■ JOB A
Copy the part of the records below that starts at the line containing "Where should I" and continues through the end of the records, leaving out the pictures.

## START SOURCE PASSAGE

Really delete old checkpoints this time.
authorAllen Lavoie <allenl@google.com>
Thu, 15 Mar 2018 17:54:42 +0000 (10:54 -0700)
committerTensorFlower Gardener <gardener@tensorflow.org>
Thu, 15 Mar 2018 17:59:13 +0000 (10:59 -0700)
Follows up on cl/188187349, which fixed checkpoint management for tf.train.Saver
when executing eagerly. Except I was recreating the tf.train.Saver objects each
save, so tfe.Checkpoint and friends did not benefit from that change.

Keeps the same tf.train.Saver around when executing eagerly. This limits object
graph mutations just like when graph building; if there are complaints I can
assign to Saver._var_list instead, since eager tf.train.Saver is not specialized
to its var_list argument.

PiperOrigin-RevId: 189211552

tensorflow/contrib/eager/python/checkpointable_utils.py
tensorflow/contrib/eager/python/checkpointable_utils_test.py

index 677b56b..389d4a0 100644 (file)
@@ -602,8 +602,7 @@ class CheckpointableSaver(object):
     """
     named_variables, graph_proto = _serialize_object_graph(
         self._root_checkpointable)
-    in_graph_mode = not context.executing_eagerly()
-    if in_graph_mode:
+    if not context.executing_eagerly():
       if session is None:
         session = ops.get_default_session()
       if self._object_graph_feed_tensor is None:
@@ -622,17 +621,17 @@ class CheckpointableSaver(object):
     named_variables[_OBJECT_GRAPH_PROTO_KEY] = _NoRestoreSaveable(
         tensor=object_graph_tensor,
         name=_OBJECT_GRAPH_PROTO_KEY)
-    if not in_graph_mode or self._last_save_object_graph != graph_proto:
-      if self._last_save_object_graph is not None and in_graph_mode:
+    if self._last_save_object_graph != graph_proto:
+      if self._last_save_object_graph is not None:
         raise NotImplementedError(
             "Using a single Saver to save a mutated object graph is not "

## END SOURCE PASSAGE

■ JOB B
According to the checkpoint commit above, what does the change keep around when executing eagerly?

## START STORED ROWS

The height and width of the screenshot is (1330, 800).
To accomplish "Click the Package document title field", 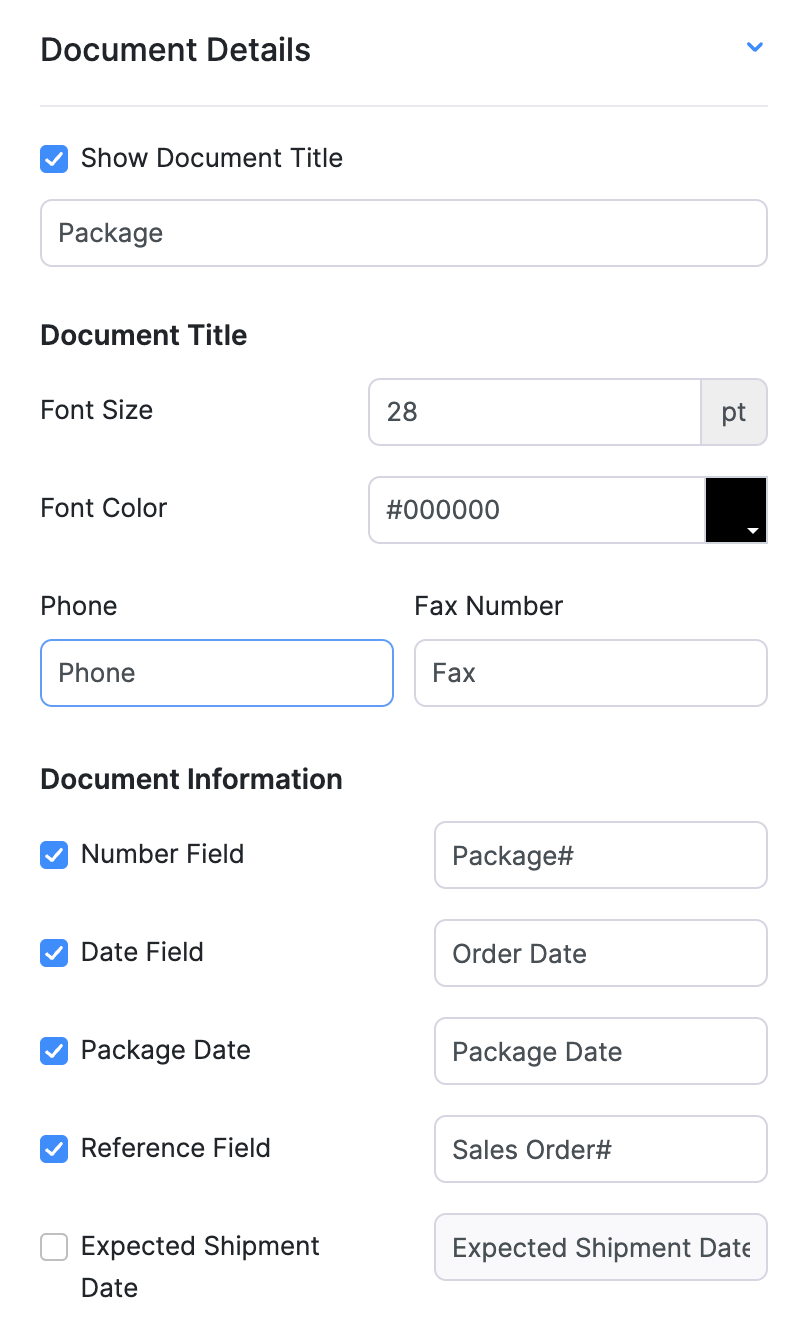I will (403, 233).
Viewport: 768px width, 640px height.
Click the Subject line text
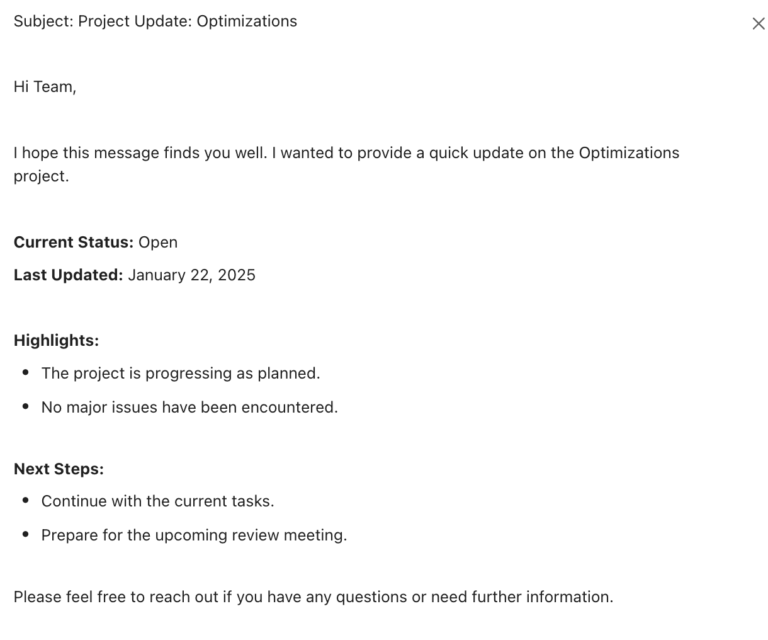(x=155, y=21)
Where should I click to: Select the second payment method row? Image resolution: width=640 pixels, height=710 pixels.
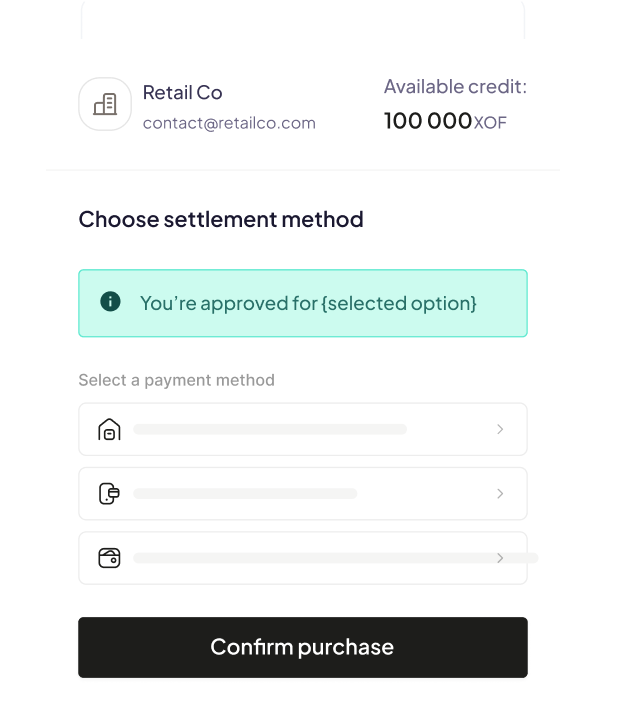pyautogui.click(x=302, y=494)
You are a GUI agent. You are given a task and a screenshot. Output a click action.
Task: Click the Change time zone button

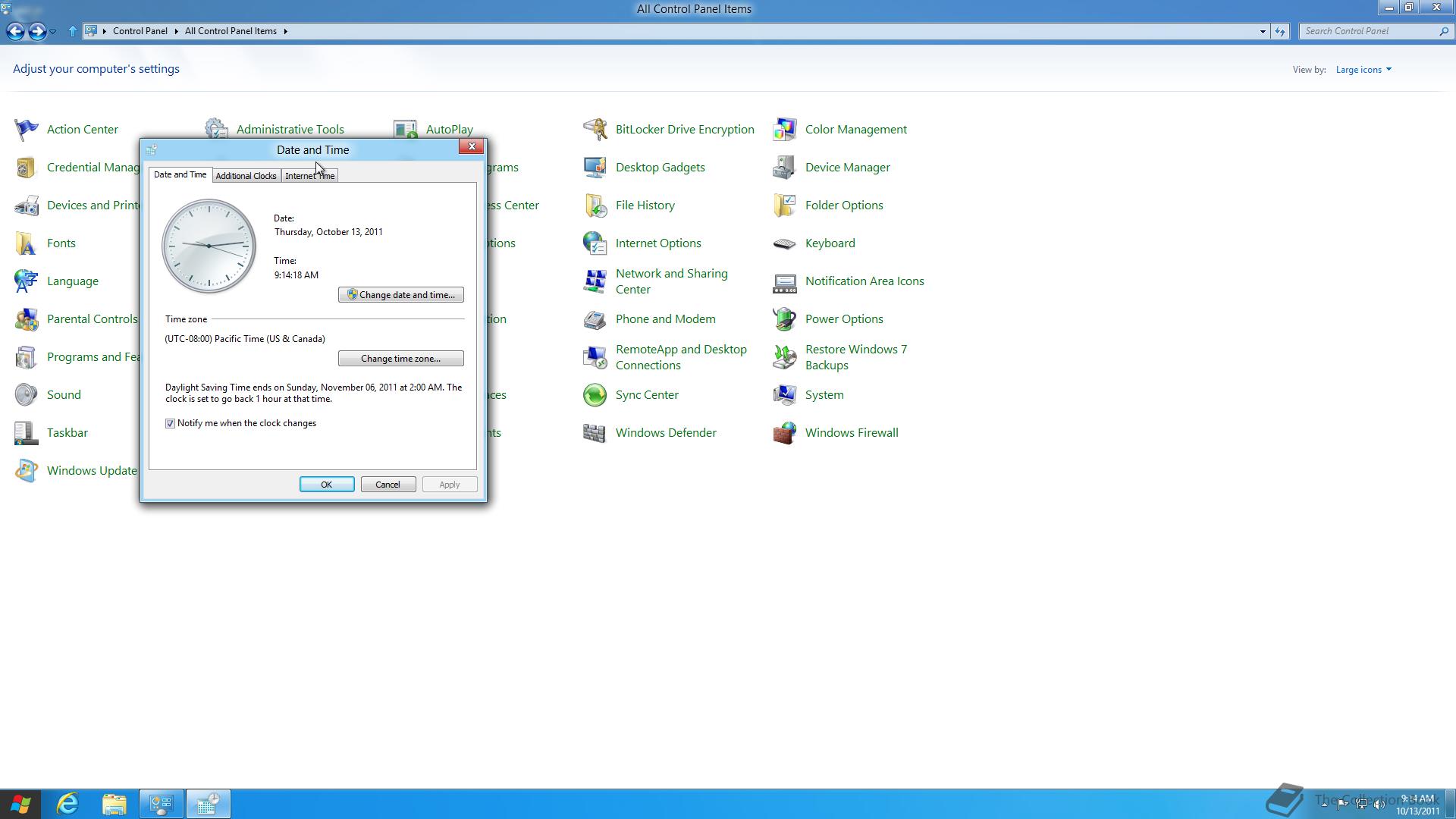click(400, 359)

## END STORED ROWS

■ RESULT A
Where should I click to: Select the second payment method row? Image resolution: width=640 pixels, height=710 pixels.
pyautogui.click(x=302, y=494)
You are a GUI agent. You are given a task and a screenshot. Output a click action.
Task: Click the Change time zone button

click(400, 359)

■ RESULT B
The same tf.train.Saver.